It is another week at the hospital. I walked through the revolving doors and arrived at our desk. As usual, I wrote down the client’s name from the referral sheet and proceeded to her room. I knocked and opened the door softly. Lying on the bed was this young woman. Next to her bed were her boyfriend, her brother, and her new born daughter, Jakiaya.
I began by introducing myself that I am from Health Leads, a non profit organization housed in the University of Maryland Medical Center; that I obtained their information from the social worker, Catherine, and I am here to help them with appropriate resources they need after birth. The client nodded her head and she seemed rather sedated. While I was speaking, her brother left and her boyfriend stared directly at the TV.
Next, I took out my pen and started with my intake, that is, gathering as much as information about her as possible. One difficulty Health Leads volunteers face at the hospital is losing contact with clients once they leave the hospital. Therefore, I must obtain all her information now. I asked her questions by following the categories on the intake sheet.
“Your name please”
“Your date of birth please”
“February 1st, 1992”
I paused. Suddenly my hand became numb, unable to maneuver the pen in my hand. I tried hard to resist the temptation to look at her face. I tried hard to hide the expression on my face. I tried hard to not judge her; all to no avail. My widened eyes, awkward standing, and deep breathes definitely betrayed me. Yet, she, still lying in the same position, still looking rather sedated, still talking to me with her chapped mouth, did not notice the changes in me. Yet, in my head, I am screaming “how could this be? She is younger than me! She has a day old daughter. She is still in school! Why does she have to confirm to the stereotypes I see on TV?!” By no means was I disappointed at her. I was disappointed at myself; for judging her, for not giving her a second chance. The fact her boyfriend was younger than me did not help either. I proceeded to finish the entire intake sheet and promised her that I would be back in a bit to give her appropriate paper works.
That two minute work from her room back to my desk seemed like an eternity. I cannot help but wondering whether or not she saw my reaction to her answer. As I thought more of it, I became increasingly disappointed at myself. Yes she is younger than me. Yes she already has a child. Yes she is still in school. Yes she is the stereotype I see on TV. So what? Did I not promise myself that I will not judge. Did I not learn from Ms. Johnson last week that stereotype has its basis but not everyone is like that? Most importantly that is why I am here: to serve urban impoverished and marginalized women in Baltimore City. Even more so, she trusted me! I feel so guilty. It makes me feel sick to the stomach even just thinking about it. She trusted me with her whole heart. She entrusted me her needs and her new born. She gave me her personal information. For God’s sake she gave me her social security number!
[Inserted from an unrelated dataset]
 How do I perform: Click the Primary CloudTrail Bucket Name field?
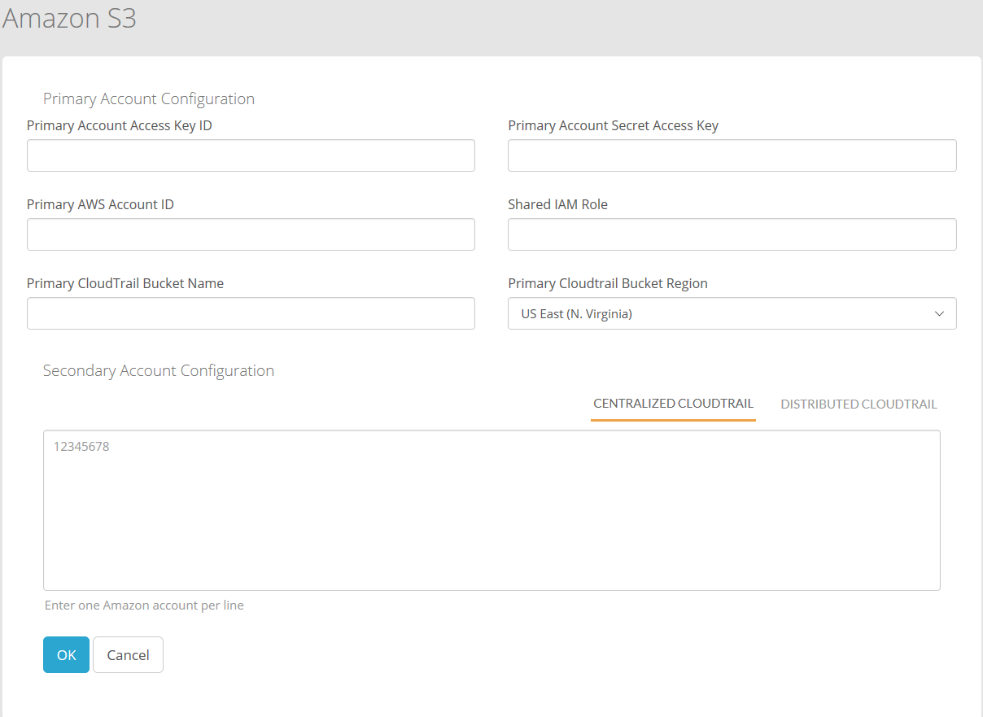click(251, 313)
Never for a second did she hesitate to give me her personal information, yet I am the one who is making judgments. If she does not have a problem, then why should I, an outsider?
This incidence reminded me of the Shakespearean poem, My Mistress’ eyes are nothing like the sun. Just like the speaker in the poem, my client is not trying to hide anything or attempting make herself ought to be someone whom she is not. She is brutally honest, sincere, and open about her life. I, on the other hand, look like the other men in the poem. I tried to cover up for the so called mistake in her life, even though she has absolutely no problem with it. She accepts her life and I, as an outsider, must also do so. It is only when I can overcome my judgment of her that I may proceed to help her. I said I would not judge anyone, yet I broke my own promise. I feel small in front of her even though I am two years older than her. She may have to receive resource information from me. But I have so much to learn from her.